TASK INSTRUCTIONS →
Pull every line with "screenshot" from the entries below.
WORKING DATA: Begin
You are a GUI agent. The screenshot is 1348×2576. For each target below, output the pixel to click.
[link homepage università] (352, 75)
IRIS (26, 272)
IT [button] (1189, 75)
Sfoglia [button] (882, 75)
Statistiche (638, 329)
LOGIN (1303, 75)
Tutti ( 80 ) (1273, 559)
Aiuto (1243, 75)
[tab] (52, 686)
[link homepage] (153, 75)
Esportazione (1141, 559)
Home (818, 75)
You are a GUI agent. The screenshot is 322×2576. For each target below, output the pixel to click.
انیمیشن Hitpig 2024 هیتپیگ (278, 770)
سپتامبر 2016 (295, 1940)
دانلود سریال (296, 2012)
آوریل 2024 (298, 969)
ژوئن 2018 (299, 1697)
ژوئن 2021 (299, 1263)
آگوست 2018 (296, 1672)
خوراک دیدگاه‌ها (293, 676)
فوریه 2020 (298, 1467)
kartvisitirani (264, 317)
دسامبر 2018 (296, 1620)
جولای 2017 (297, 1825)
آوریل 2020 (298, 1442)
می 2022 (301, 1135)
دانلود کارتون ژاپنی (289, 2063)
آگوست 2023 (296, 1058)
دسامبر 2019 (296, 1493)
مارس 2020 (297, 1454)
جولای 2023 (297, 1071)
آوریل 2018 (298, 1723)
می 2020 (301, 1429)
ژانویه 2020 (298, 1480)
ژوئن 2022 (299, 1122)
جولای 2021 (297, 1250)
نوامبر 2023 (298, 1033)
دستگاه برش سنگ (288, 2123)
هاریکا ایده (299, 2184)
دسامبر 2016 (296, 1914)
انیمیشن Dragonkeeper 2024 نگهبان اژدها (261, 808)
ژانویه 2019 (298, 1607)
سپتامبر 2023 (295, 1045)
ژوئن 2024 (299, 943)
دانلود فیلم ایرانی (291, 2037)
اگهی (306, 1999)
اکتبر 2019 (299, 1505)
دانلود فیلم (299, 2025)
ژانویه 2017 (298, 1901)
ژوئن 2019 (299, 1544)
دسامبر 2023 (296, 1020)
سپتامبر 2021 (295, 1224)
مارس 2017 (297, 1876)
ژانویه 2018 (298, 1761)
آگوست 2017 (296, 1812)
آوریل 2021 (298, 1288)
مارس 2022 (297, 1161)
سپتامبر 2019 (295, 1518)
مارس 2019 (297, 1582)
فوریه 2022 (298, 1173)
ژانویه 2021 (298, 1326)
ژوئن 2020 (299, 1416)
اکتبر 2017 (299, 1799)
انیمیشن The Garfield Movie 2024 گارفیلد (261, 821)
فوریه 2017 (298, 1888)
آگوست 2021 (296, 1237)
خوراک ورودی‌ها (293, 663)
WORKING DATA: End
TASK OUTPUT →
You are a GUI agent. The screenshot is 1348×2576. For each target below, output the pixel to click.
You are a GUI agent. The screenshot is 322×2576. For each target below, output the pixel to click.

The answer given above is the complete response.